▶ _FRAGMENTO PROPORCIONADO_:
● ● ● ● ● ● ●

II.1. Punto de arranque (2000-2007)

No fue hasta el año 2000 cuando la UE modificó su aproximación compartimentada al continente –con los países del Norte de África enmarcados en la Asociación Euro- Mediterránea y el resto en el entonces naciente Convenio de Cotonú– para establecer una estrategia de carácter omnicomprensivo. Resultado de ello fue la celebración de la primera Cumbre UE-África, convocada en El Cairo en marzo de ese mismo año. Tomada como punto de arranque de una nueva etapa en la que se procuró, desde el principio, impulsar simultáneamente el desarrollo global y la seguridad, la UE mostró un claro apoyo tanto a la iniciativa de Nueva Asociación para el Desarrollo de África (NEPAD)(7 )como a la entonces flamante Unión Africana(8).

Cabe recordar en este punto que la UA nació con un claro enfoque de paz y seguridad basado en tres principios: a) la apuesta por la unidad africana; b) el compromiso unánime sobre la promoción de la gobernabilidad democrática como base fundamental para la paz y la seguridad del continente; y c) “soluciones africanas para problemas africanos”, con la idea de asumir el protagonismo en la respuesta común a los problemas generados entre los miembros de la UA (sin descartar la injerencia en asuntos internos en determinados casos). En una fase posterior, la Unión Europea creó, en 2003, la Facilidad de la Paz para África (FPA), financiada inicialmente con 440 millones de euros en el marco del 9º Fondo Europeo para el Desarrollo (FED, 2002-2007), con la intención de ayudar a la UA –que había puesto en marcha, en diciembre de ese mismo año, su Consejo de Paz y Seguridad– a dotarse de medios en este terreno. Aunque posteriormente, en el 10º FED (2008-2013), los fondos se redujeron hasta los 300 millones de euros, más que resaltar esa evolución negativa tiene más sentido subrayar que la capacidad de absorción de la propia UA para aprovechar este instrumento financiero sigue siendo aún hoy muy limitada. En concreto, de los 92 millones de euros que el 9º y 10º FED otorgaban para generación de capacidades, la UA solo ha usado el 16%en el marco de la Arquitectura para la Paz y Seguridad de África (a la que se hace referencia más adelante en este mismo texto).

La FPA no puede financiar costes de los efectivos militares o de adquisición de armas, pero sirve para cubrir gastos logísticos, de planificación y de gestión presupuestaria. En esencia, se estableció como un complemento al impulso de la UA por dotarse de medios propios con los que poder mejorar el clima de inseguridad e inestabilidad generalizada que caracteriza al continente. En ese sentido, apuesta por el protagonismo africano –como queda de manifiesto en misiones como AMIB (Burundi, abril de 2003), AMIS (Sudán, julio de 2004) y AMISOM (Somalia, enero de 2007)–, todas ellas aprobadas y lideradas por la UA. En todo caso, el apoyo operativo e institucional que presta la Unión Europea en este campo no se limita a las operaciones africanas de paz sino que también aspira a reforzar a largo plazo las capacidades de la UA y de las ocho iniciativas subregionales ya existentes(9).

● ● ● ● ● ● ●

▶ _DATOS PROPORCIONADOS_:
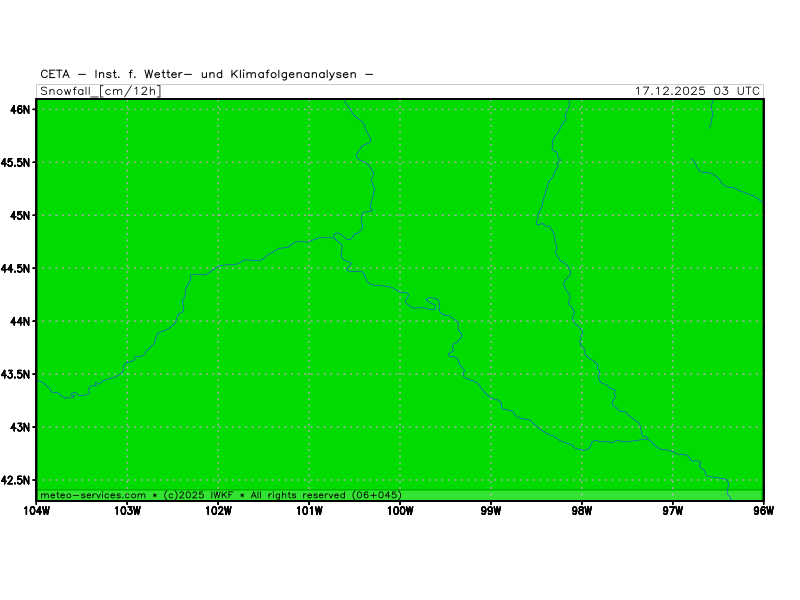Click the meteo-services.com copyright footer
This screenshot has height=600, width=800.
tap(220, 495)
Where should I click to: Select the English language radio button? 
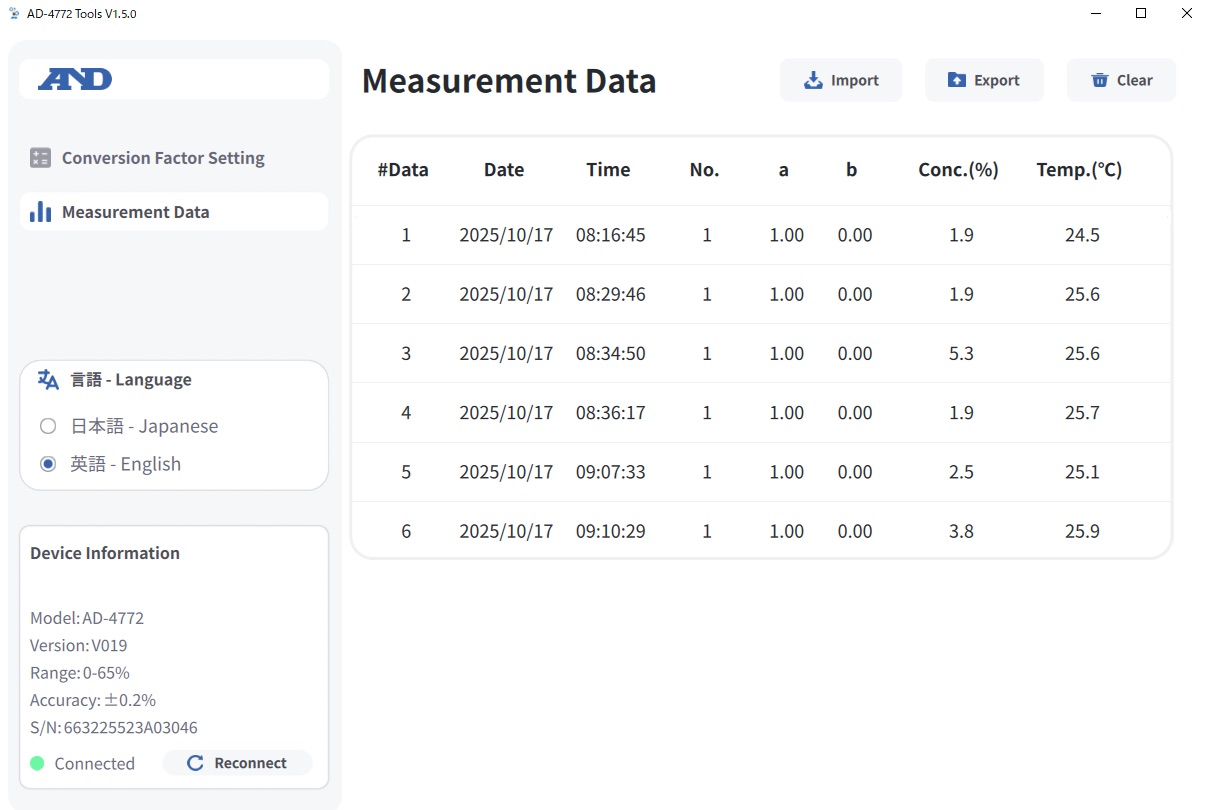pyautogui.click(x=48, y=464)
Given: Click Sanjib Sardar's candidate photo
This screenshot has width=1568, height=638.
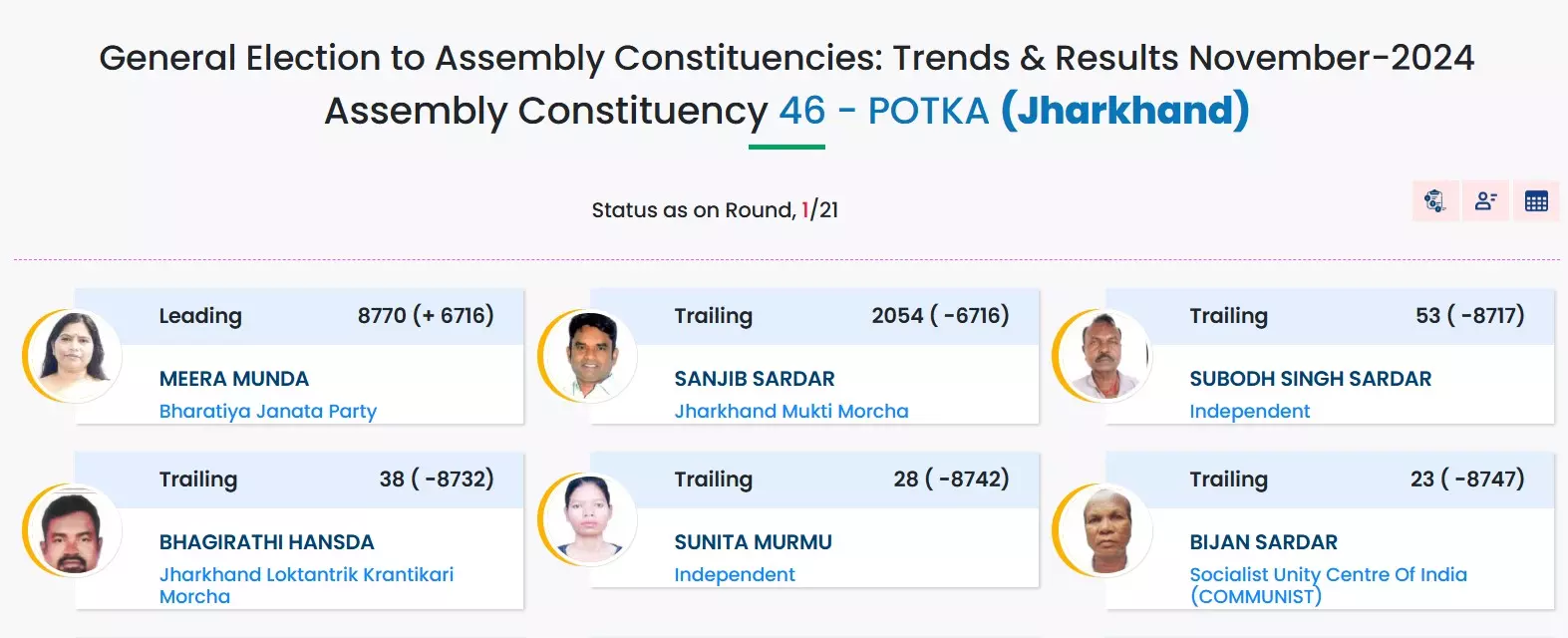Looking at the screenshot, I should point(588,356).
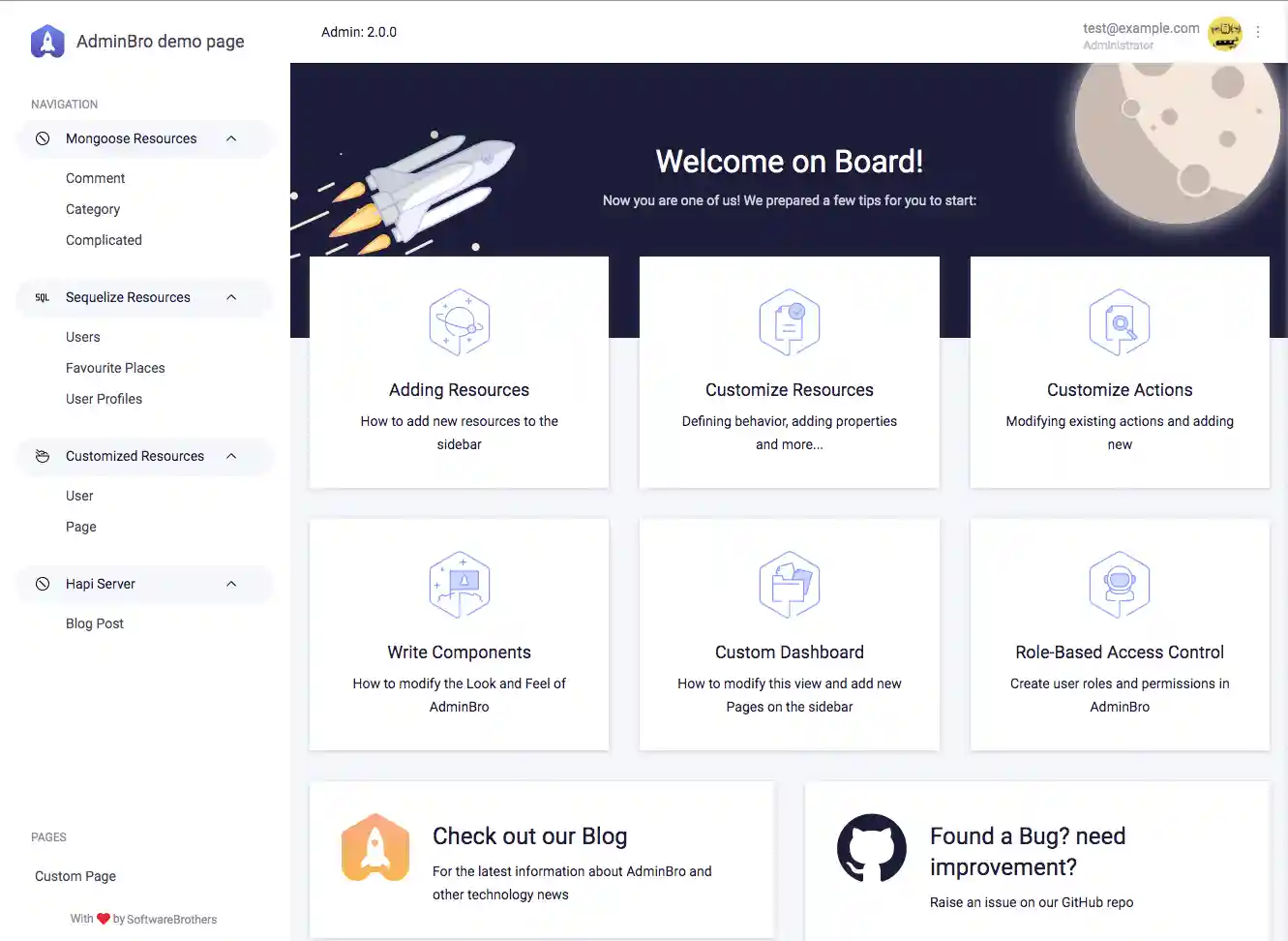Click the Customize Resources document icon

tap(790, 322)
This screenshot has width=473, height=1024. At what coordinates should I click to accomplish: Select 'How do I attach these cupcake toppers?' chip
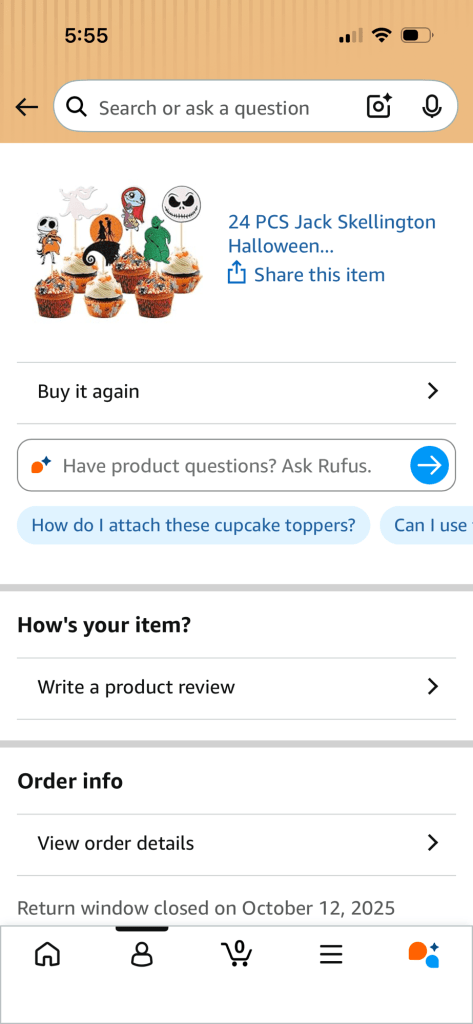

● ● ● ● ● ● ●

▶ _EJERCICIOS_:
A) Responde según el fragmento:
(i) ¿En qué ciudad y en qué mes se convocó la primera Cumbre UE-África?
(ii) ¿Con cuántos millones de euros se financió inicialmente la Facilidad de la Paz para África?
(iii) ¿Qué costes no puede financiar la FPA?
B) Edita el fragmento empezando por "No fue hasta" y siguiendo hasta "flamante Unión Africana(8).", con "El Cairo" cambiado por "Addis Abeba".
El listado no tiene relación con el fragmento.

▶ _SOLUCIONES_:
A)
(i) En El Cairo, en marzo (de 2000).
(ii) Con 440 millones de euros.
(iii) Los costes de los efectivos militares o de adquisición de armas.

B)
No fue hasta el año 2000 cuando la UE modificó su aproximación compartimentada al continente –con los países del Norte de África enmarcados en la Asociación Euro- Mediterránea y el resto en el entonces naciente Convenio de Cotonú– para establecer una estrategia de carácter omnicomprensivo. Resultado de ello fue la celebración de la primera Cumbre UE-África, convocada en Addis Abeba en marzo de ese mismo año. Tomada como punto de arranque de una nueva etapa en la que se procuró, desde el principio, impulsar simultáneamente el desarrollo global y la seguridad, la UE mostró un claro apoyo tanto a la iniciativa de Nueva Asociación para el Desarrollo de África (NEPAD)(7 )como a la entonces flamante Unión Africana(8).